Again, just like the video the audio is the same Dolby TrueHD mix that was on the 2008 Blu-ray DigiBook (hey, if it ain’t broke…). I figured that there would be some sort of loss when the mix was redone, but the sound is remarkably clear and dynamic. The drum rolls that constantly come out of the front channels sound very rich and full, and the dialogue is clear as well. This movie contains just the right amount of dialogue and action that make it worth watching, and the soundtrack makes it all the more interesting to listen to. This is, essentially, a richer and cleaner sound of what was on the previous DVD version(s).
Supplements: What are the extras?
What better way to celebrate the death of a President than by re-packaging and re-releasing what’s been available for years? Ok, in all truth, there are some pretty cool things in this new Ultimate Collector’s Edition, though I have to wonder what – if any – practical use they have? I don’t use my Singin’ in the Rain umbrella, I don’t use my drink coasters from Casablanca. You get the idea. All of the features from the 2008 DigiBook are still present and we do get the Extended cut of the film which brings it to 205 minutes. Then again what’s 17 more minutes to an already long movie? Let’s delve in and see what’s what, shall we?
JFK: To The Brink – Chapter from Oliver Stone’s “Untold History of the United States” – Chapter 6 of a documentary: Untold History of the United States, written and directed by Oliver Stone. This chapter focuses on the JFK era with emphasis on the Cuban Missle Crisis and the Bay of Pigs.
JFK Remembered: 50 Years Later – This is actually a new supplement for this set and one that didn’t appear on the previous DigiBook. This will also be available as a stand-alone DVD and gives us a look at Kennedy, what got him elected and the trials and tribulations that he faced while in office.

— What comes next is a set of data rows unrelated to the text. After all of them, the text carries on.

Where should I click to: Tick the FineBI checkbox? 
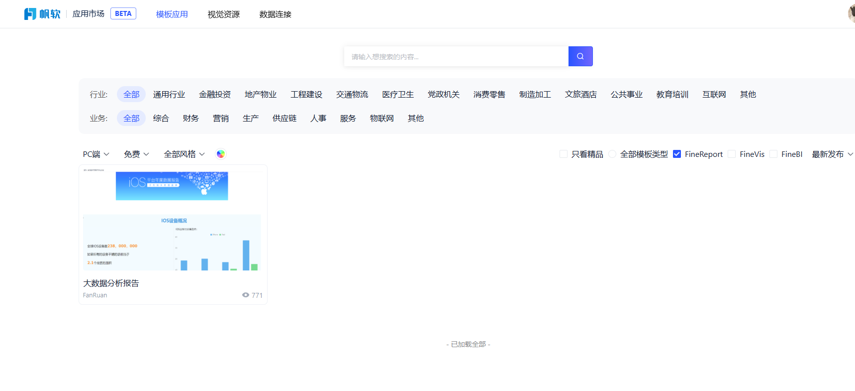pos(773,154)
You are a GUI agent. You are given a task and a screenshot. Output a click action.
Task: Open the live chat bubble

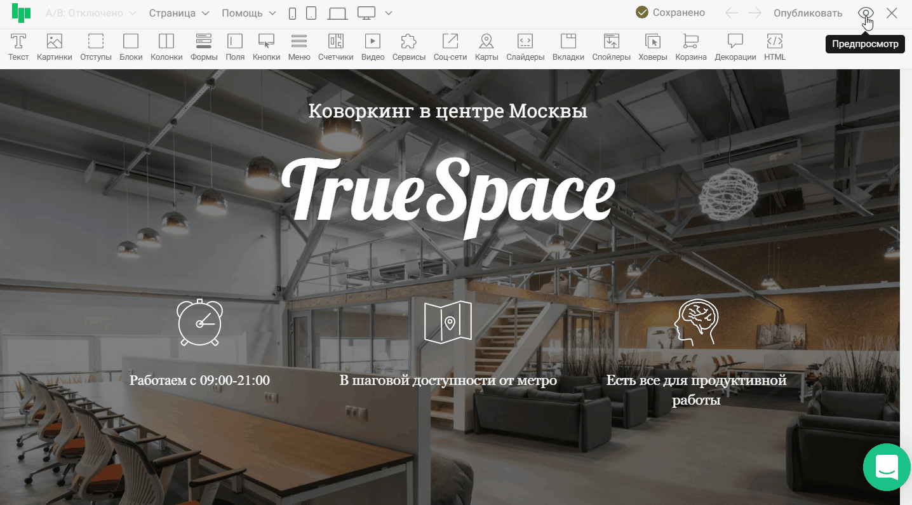pos(887,467)
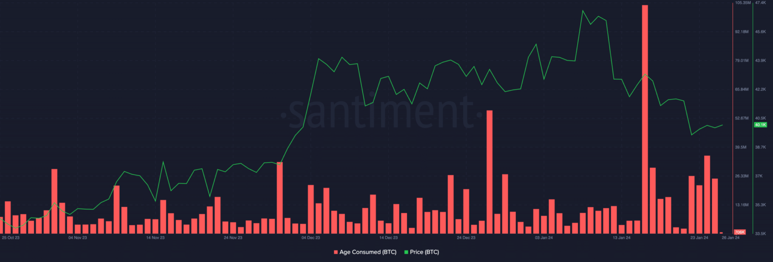The height and width of the screenshot is (262, 773).
Task: Click the 33.5K price axis label
Action: click(760, 234)
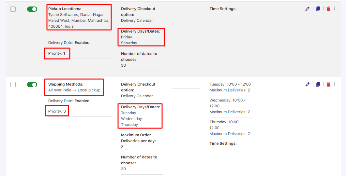Delete the Local pickup shipping method setting
This screenshot has height=176, width=346.
point(328,84)
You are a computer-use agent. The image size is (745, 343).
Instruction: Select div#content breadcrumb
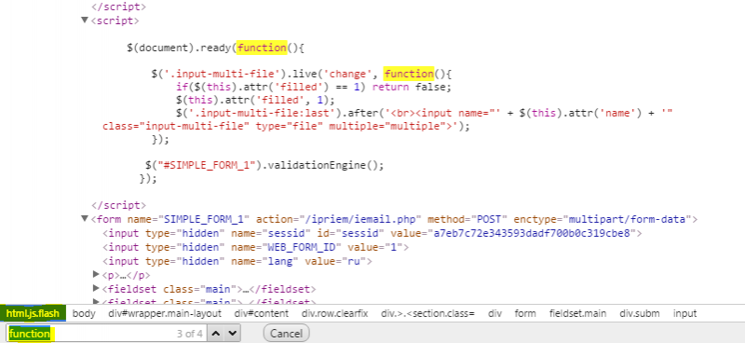tap(261, 313)
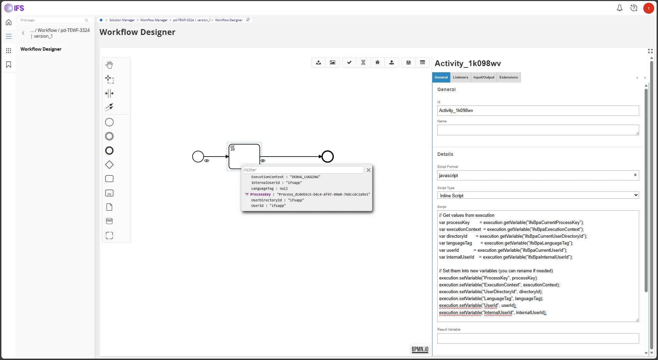
Task: Expand the ProcessKey variable entry
Action: point(247,194)
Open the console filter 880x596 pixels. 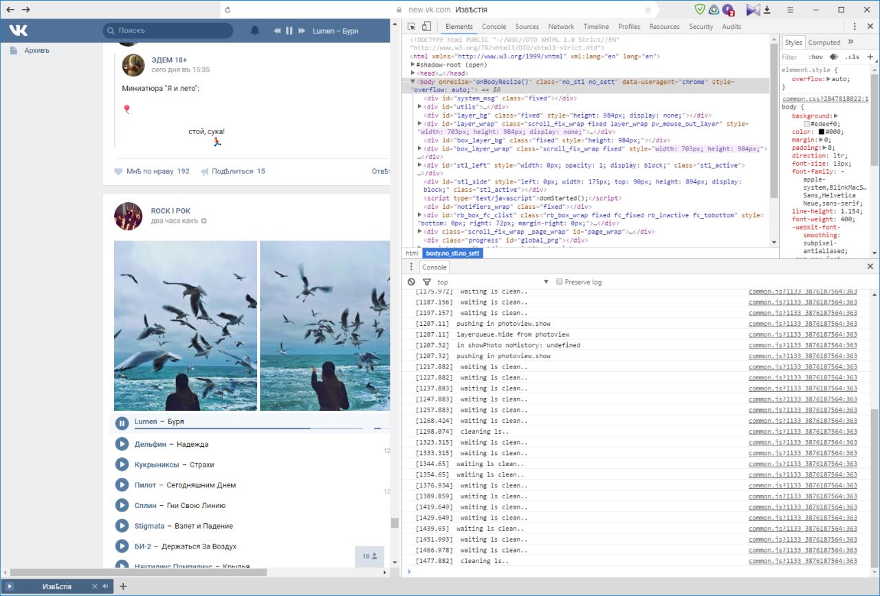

John F. Kennedy: Years of Lightning, Day of Drums – Produced in 1965 by George Stevens Jr. this documentary tells the story of JFK and chronicles his 1000 days in office. Narrated by Gregory Peck, it’s actually quite gripping and full of information.
Behind the Story
Audio Commentary – Oliver Stone manages to speak almost the whole way through the film, just like the actors in the movie, he is full of dialogue and interesting insightful information about the whole Kennedy assassination, and he’s not the paranoid conspirator that we’ve all heard about. Still if you’ve got another three and half hours in you – it’s worth a listen.
Beyond JFK: The Question of Conspiracy – Another feature ported over from the 2008 DigiBook this features interviews with the cast and crew of the movie along with those of the real-life characters portrayed in the movie. We see and hear from the real Clay Shaw, the real “Mr. X” (played by Donald Sutherland in the film), see photos of David Ferrie and how he tied in with Guy Bannister and Clay Shaw (Bertrand). After watching the movie, it’s amazing to see how closely the actors looked to their real-life counterparts and everyone associated with the movie seems to be on Stone’s side and shares his point of view.

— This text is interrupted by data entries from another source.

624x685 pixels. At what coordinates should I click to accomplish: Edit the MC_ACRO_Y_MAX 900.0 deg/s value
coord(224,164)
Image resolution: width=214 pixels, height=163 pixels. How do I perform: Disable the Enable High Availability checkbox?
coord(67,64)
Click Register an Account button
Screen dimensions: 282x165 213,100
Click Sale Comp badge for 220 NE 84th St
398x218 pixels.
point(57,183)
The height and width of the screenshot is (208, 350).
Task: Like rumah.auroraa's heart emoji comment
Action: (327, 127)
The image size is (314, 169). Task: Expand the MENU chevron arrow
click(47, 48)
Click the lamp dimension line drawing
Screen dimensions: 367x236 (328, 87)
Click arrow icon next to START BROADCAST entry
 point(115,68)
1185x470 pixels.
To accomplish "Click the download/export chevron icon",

PT 109 – The 1963 film starring Cliff Robertson as Lt. Kennedy is presented in its entirety.
Assassination Update – The New Documents – Narrated by the editor of a newsletter dedicated to finding the facts on who killed Kennedy. The voice is rather annoying, but there’s some good information in there.
Meet Mr. X: The Personality and Thoughts of Fletcher Prouty – Donald Sutherland played this character in the movie who gave Garrison the lowdown and the real story. We see the real Mr. X as he talks candidly about his days with the government and his association with the Kennedy assassination; the movie does a good job about defining how much of a role Mr. X has as well.

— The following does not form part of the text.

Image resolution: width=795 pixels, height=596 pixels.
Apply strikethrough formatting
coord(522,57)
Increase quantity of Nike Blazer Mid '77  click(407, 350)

Deleted/Extended Scenes – A handful of scenes are included with some production commentary by Oliver Stone.
Trailer – The original theatrical trailer.
Ultimate Collector’s Edition Extras – Some commemorative items from the Kennedy Presidential Library: collectible reproductions of family and presidential photos, a campaign poster from the 1960 presidential campaign, and a copy of Kennedy’s historic inaugural address.
Books – A 32-page book of famous quotations, and a 44-page JFK movie photo book are also included.